#### Exercise objective:
Please copy out the records word for word, beginning at the line that has "The height and" and stopping after the end of the records. Leave the pictures out of your answer.

#### Supplied records:
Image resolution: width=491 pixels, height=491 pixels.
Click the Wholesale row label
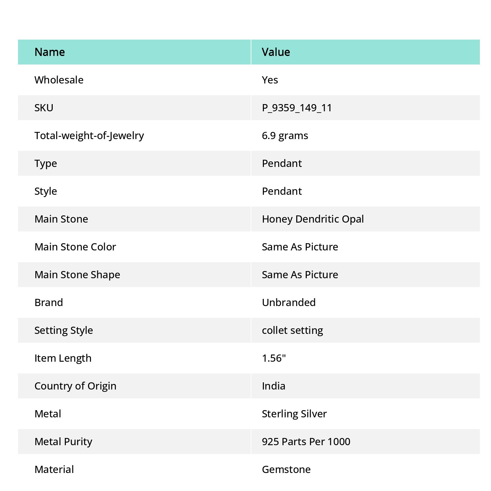59,80
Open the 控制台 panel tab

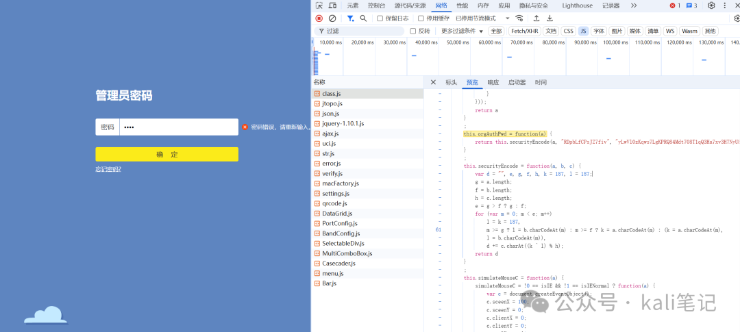(x=377, y=5)
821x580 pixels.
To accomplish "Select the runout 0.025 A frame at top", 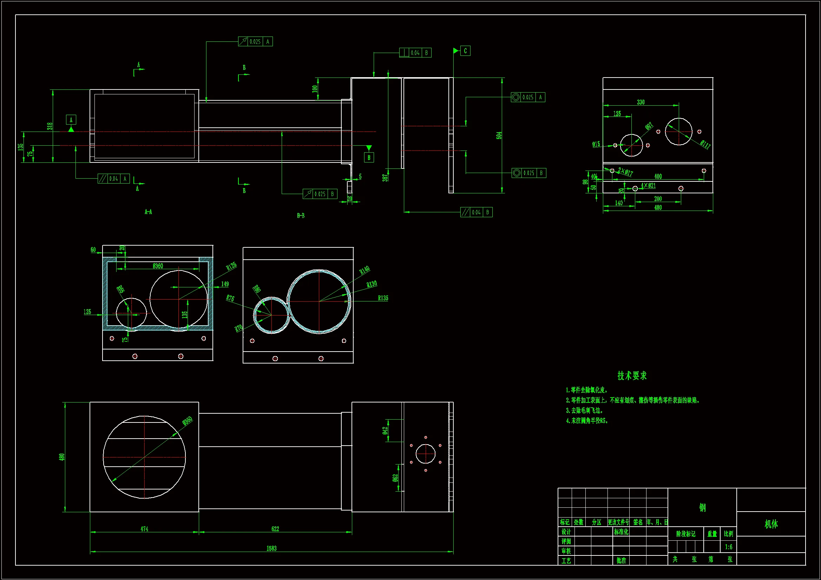I will [255, 41].
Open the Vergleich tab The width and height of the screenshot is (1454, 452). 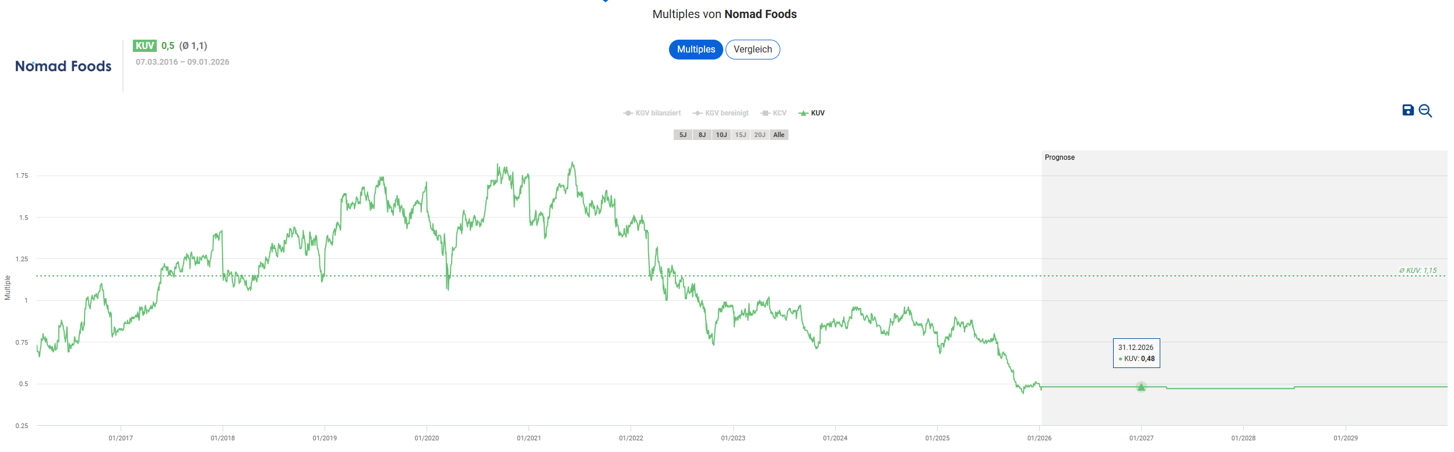tap(752, 50)
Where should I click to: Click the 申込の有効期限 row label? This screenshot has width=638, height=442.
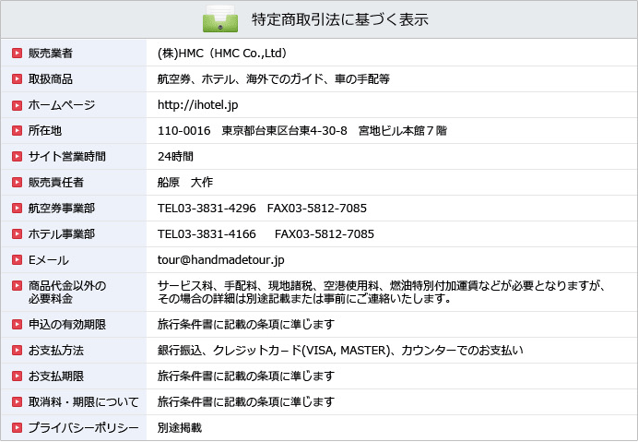click(66, 325)
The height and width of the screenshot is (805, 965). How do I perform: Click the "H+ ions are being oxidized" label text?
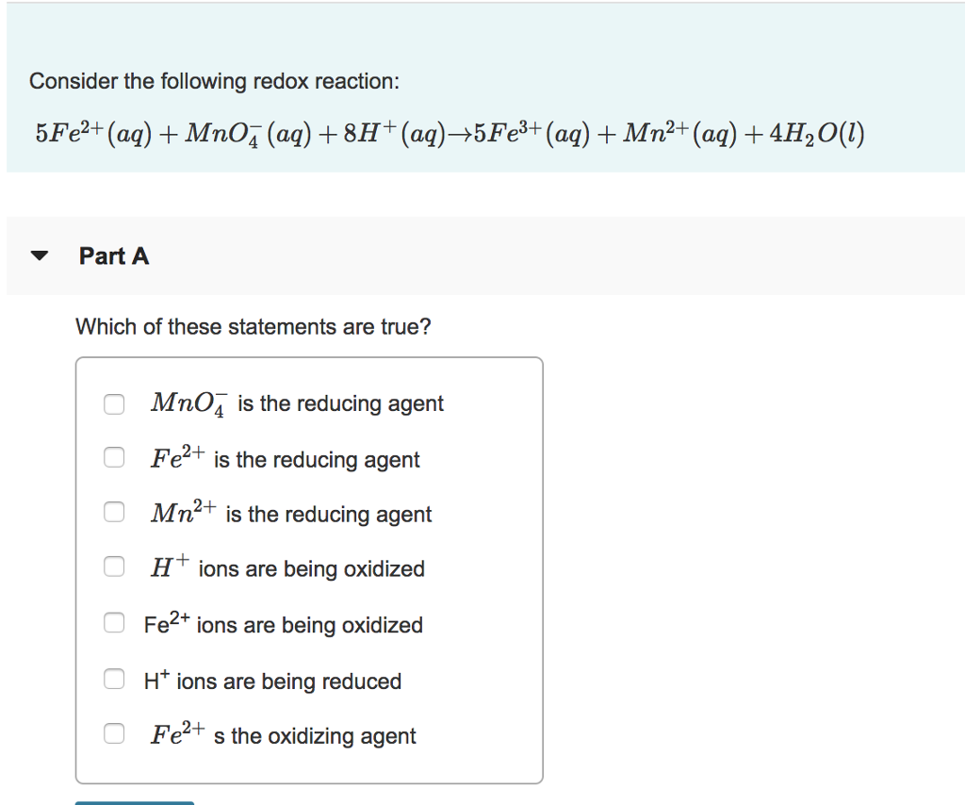[286, 567]
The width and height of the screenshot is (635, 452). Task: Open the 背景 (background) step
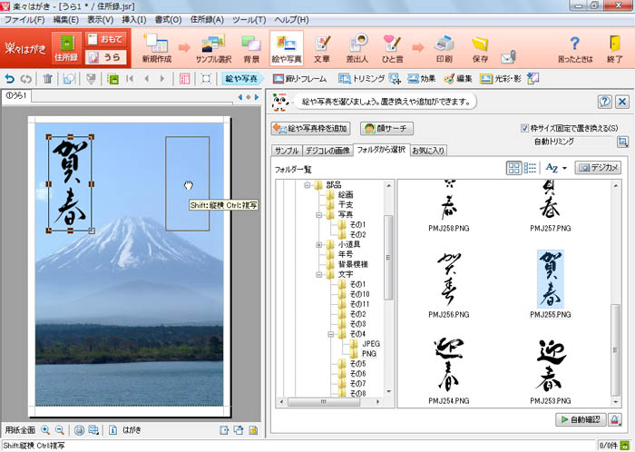(251, 47)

#### Task output:
The height and width of the screenshot is (805, 965). How do I perform: Click the "H+ ions are being oxidized" label text?
[286, 567]
The width and height of the screenshot is (635, 452). Task: Open the 背景 (background) step
(251, 47)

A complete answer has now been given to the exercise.